:: Material provided ::
________________
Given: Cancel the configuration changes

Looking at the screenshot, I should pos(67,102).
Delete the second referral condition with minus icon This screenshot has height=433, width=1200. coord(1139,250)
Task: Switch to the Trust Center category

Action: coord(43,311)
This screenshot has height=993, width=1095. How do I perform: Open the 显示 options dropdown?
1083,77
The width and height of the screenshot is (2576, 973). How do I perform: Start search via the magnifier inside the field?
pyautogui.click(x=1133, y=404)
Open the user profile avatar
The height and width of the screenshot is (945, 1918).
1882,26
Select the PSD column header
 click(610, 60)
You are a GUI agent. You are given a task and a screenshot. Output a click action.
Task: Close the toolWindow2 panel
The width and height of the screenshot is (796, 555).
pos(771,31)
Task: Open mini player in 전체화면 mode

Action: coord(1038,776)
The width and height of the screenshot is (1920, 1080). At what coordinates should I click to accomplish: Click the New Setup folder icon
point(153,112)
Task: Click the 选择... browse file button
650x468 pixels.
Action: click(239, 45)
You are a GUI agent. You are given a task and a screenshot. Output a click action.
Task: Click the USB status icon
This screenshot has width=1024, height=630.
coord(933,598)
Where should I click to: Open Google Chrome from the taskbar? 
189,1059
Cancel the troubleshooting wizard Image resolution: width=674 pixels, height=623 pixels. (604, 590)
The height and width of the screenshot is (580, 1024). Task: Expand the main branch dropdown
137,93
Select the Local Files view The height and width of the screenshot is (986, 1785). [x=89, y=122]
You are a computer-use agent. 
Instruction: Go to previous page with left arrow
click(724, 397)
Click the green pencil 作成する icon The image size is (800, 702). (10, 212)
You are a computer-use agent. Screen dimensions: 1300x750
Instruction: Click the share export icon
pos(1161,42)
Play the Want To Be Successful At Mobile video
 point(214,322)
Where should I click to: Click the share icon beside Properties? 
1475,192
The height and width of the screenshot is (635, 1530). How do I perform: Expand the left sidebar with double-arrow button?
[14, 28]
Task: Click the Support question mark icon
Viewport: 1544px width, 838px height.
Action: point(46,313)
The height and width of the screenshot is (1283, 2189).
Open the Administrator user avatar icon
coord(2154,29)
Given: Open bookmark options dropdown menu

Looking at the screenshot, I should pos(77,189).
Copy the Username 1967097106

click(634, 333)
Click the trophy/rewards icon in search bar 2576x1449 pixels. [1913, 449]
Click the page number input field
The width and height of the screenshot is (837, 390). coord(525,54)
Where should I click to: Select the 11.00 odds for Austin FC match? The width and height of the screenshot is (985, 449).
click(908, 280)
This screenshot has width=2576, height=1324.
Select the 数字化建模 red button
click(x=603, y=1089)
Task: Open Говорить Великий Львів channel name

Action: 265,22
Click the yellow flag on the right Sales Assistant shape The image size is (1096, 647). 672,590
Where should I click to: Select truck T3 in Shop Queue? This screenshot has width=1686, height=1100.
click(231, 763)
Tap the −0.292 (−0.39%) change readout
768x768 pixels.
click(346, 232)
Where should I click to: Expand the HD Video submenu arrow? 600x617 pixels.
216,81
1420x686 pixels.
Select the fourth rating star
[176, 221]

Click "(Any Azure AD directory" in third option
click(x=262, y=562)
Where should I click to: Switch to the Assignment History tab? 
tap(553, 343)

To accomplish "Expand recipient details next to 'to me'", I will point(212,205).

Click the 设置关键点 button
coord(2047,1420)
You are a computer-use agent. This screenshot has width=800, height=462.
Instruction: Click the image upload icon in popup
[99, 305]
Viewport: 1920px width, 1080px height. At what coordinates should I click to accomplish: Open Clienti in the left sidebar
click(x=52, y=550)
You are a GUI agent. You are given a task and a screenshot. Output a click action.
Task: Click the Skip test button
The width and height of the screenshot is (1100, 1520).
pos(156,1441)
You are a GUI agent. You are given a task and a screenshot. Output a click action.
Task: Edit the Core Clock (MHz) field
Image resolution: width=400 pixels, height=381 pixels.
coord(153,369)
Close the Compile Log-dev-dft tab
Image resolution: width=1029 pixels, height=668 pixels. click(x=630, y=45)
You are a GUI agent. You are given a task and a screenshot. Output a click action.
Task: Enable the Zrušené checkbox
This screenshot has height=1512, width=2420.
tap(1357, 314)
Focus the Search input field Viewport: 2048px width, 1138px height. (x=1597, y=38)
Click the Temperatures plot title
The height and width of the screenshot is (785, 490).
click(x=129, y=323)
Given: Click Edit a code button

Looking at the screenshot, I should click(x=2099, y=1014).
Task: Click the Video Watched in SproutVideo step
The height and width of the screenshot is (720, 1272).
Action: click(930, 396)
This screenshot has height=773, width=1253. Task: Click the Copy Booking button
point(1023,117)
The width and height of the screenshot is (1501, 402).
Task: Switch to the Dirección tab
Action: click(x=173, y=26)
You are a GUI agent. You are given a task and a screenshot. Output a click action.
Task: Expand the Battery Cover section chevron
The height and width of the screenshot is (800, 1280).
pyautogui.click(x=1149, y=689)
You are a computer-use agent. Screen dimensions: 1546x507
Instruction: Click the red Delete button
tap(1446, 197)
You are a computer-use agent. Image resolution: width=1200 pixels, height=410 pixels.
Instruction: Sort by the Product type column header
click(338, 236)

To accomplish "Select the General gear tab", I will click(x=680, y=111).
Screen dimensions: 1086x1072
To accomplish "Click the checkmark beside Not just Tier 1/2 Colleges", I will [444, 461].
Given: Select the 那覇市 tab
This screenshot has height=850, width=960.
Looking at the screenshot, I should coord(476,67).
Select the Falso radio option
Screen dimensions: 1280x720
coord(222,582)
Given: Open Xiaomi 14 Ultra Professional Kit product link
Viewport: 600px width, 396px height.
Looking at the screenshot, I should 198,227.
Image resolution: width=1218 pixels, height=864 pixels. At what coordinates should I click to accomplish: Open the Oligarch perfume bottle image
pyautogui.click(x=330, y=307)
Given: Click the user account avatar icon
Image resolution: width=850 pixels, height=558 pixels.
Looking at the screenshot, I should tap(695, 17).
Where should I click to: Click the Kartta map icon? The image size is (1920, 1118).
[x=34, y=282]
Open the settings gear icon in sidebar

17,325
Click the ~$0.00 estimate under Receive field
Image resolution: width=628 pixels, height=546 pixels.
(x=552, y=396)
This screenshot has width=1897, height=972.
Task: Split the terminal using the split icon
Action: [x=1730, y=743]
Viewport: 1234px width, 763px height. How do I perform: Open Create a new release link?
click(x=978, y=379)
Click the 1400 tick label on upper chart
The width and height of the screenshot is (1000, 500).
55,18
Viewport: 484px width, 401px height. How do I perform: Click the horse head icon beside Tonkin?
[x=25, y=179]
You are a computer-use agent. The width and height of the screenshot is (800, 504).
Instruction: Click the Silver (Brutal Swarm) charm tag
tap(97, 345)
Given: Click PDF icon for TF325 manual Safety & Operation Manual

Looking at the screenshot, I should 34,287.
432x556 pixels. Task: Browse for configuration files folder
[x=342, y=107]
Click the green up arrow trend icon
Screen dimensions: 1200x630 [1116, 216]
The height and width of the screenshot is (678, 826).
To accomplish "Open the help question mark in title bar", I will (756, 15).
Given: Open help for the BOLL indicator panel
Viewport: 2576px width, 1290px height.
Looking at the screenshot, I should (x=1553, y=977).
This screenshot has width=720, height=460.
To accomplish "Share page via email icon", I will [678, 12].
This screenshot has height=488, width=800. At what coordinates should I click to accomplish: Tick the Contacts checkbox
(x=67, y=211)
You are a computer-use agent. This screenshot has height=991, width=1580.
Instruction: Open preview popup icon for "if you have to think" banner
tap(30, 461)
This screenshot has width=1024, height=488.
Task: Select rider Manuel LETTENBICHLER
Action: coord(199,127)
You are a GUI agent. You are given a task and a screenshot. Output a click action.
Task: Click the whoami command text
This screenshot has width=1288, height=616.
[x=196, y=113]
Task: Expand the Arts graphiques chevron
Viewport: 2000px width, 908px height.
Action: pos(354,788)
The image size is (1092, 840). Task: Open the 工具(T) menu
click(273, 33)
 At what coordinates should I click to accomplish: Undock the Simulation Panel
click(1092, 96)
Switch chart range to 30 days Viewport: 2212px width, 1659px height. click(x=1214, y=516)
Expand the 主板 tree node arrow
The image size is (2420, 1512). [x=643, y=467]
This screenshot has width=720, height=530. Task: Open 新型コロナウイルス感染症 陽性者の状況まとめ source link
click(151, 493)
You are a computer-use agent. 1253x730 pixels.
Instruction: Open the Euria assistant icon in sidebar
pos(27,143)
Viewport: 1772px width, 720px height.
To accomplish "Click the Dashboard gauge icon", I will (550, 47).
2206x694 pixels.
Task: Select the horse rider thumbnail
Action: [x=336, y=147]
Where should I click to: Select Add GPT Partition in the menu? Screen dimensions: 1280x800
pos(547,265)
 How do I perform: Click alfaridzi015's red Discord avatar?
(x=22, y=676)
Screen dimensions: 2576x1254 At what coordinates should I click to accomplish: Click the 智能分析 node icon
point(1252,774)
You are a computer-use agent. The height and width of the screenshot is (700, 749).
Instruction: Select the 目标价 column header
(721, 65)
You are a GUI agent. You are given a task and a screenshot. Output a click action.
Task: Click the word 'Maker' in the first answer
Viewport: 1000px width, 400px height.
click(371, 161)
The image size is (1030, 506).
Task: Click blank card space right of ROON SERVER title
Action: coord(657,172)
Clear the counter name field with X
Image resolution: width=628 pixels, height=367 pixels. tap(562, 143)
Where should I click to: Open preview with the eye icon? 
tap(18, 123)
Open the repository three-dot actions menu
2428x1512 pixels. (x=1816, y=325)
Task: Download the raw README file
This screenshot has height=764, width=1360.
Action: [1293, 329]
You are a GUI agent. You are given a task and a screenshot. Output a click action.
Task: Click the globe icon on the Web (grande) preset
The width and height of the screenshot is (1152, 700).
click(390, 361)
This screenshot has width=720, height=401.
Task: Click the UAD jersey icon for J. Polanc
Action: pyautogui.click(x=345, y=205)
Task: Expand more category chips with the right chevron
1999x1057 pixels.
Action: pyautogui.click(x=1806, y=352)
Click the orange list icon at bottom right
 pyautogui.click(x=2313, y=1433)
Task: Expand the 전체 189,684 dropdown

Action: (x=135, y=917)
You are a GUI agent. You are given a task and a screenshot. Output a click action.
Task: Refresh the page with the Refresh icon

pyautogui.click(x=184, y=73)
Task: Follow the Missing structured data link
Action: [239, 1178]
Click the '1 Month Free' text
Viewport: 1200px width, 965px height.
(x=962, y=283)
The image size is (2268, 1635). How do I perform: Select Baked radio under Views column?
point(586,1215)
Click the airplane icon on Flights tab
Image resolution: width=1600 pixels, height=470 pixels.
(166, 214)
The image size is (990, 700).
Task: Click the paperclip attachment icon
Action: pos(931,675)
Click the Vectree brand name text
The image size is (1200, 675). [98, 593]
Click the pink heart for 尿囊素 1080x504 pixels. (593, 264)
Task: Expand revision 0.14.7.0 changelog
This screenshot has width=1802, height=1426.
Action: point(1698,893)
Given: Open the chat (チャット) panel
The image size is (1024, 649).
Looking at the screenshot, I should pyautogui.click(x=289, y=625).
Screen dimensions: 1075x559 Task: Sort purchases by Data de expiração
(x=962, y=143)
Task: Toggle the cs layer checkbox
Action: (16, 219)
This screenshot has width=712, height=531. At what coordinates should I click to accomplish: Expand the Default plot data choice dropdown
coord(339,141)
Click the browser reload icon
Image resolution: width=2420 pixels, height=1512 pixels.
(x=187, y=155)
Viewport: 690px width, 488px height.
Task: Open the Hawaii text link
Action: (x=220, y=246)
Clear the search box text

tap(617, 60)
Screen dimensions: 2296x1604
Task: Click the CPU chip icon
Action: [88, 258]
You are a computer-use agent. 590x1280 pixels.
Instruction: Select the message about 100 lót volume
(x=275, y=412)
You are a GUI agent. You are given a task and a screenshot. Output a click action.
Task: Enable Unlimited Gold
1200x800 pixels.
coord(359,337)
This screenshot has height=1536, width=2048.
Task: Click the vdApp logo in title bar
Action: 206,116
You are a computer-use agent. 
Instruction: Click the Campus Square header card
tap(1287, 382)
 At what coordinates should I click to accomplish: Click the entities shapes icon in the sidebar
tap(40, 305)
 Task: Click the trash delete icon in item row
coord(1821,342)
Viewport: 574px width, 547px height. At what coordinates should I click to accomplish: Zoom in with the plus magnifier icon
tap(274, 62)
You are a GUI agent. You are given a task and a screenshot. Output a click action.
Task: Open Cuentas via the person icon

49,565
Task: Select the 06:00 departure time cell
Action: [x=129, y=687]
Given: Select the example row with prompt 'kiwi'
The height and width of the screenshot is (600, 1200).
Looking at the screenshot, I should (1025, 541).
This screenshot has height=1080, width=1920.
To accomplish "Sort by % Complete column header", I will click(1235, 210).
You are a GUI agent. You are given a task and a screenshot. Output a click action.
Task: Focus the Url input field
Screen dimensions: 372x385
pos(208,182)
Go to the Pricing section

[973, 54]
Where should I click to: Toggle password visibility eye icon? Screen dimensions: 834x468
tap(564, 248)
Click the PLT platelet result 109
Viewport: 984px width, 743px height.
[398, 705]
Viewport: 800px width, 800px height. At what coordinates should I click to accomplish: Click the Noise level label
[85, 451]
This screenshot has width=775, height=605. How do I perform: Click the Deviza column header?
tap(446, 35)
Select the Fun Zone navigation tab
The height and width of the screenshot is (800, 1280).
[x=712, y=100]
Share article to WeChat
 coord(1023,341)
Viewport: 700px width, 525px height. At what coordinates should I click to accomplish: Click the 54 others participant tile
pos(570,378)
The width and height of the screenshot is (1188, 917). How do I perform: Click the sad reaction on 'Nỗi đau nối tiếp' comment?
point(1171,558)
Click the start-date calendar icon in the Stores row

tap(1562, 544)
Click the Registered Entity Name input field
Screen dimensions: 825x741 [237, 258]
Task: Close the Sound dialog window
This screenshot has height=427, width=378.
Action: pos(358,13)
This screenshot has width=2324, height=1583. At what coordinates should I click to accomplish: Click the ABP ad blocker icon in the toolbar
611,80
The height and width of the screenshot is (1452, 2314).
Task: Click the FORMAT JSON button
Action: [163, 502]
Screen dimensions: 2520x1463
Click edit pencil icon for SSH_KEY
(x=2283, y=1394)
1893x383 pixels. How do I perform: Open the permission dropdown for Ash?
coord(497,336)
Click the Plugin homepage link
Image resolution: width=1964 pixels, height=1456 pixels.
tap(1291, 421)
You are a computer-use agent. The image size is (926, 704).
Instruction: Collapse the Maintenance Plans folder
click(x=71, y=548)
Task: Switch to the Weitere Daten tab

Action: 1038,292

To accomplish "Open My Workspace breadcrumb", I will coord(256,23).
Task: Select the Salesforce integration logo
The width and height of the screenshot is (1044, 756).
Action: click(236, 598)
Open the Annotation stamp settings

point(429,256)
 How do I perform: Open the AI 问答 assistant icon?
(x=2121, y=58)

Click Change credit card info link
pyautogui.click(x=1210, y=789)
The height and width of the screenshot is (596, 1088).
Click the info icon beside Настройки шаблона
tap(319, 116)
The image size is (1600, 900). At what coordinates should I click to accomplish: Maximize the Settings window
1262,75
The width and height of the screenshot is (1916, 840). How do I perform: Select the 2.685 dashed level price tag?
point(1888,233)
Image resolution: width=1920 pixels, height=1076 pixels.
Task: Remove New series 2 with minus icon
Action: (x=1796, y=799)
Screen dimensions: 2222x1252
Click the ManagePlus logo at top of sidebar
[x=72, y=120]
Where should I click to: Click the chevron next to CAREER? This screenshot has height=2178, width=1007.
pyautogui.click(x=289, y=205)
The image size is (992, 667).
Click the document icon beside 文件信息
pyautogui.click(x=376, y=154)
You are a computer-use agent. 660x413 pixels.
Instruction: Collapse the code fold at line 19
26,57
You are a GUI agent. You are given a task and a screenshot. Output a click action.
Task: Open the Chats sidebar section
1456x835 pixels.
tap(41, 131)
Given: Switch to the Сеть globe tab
________________
:: Task statement ::
Can you reproduce, word for word, the rows that open with the line containing "Task: Switch to the Trust Center category" and close with the line containing "Cancel the troubleshooting", including both of those lines?

:: Finished task ::
Task: Switch to the Trust Center category

Action: coord(43,311)
This screenshot has height=993, width=1095. How do I perform: Open the 显示 options dropdown?
1083,77
The width and height of the screenshot is (2576, 973). How do I perform: Start search via the magnifier inside the field?
pyautogui.click(x=1133, y=404)
Open the user profile avatar
The height and width of the screenshot is (945, 1918).
1882,26
Select the PSD column header
 click(610, 60)
You are a GUI agent. You are given a task and a screenshot. Output a click action.
Task: Close the toolWindow2 panel
The width and height of the screenshot is (796, 555).
pos(771,31)
Task: Open mini player in 전체화면 mode

Action: coord(1038,776)
The width and height of the screenshot is (1920, 1080). At what coordinates should I click to accomplish: Click the New Setup folder icon
point(153,112)
Task: Click the 选择... browse file button
650x468 pixels.
Action: click(239, 45)
You are a GUI agent. You are given a task and a screenshot. Output a click action.
Task: Click the USB status icon
This screenshot has width=1024, height=630.
coord(933,598)
Where should I click to: Open Google Chrome from the taskbar? 
189,1059
Cancel the troubleshooting wizard Image resolution: width=674 pixels, height=623 pixels. (604, 590)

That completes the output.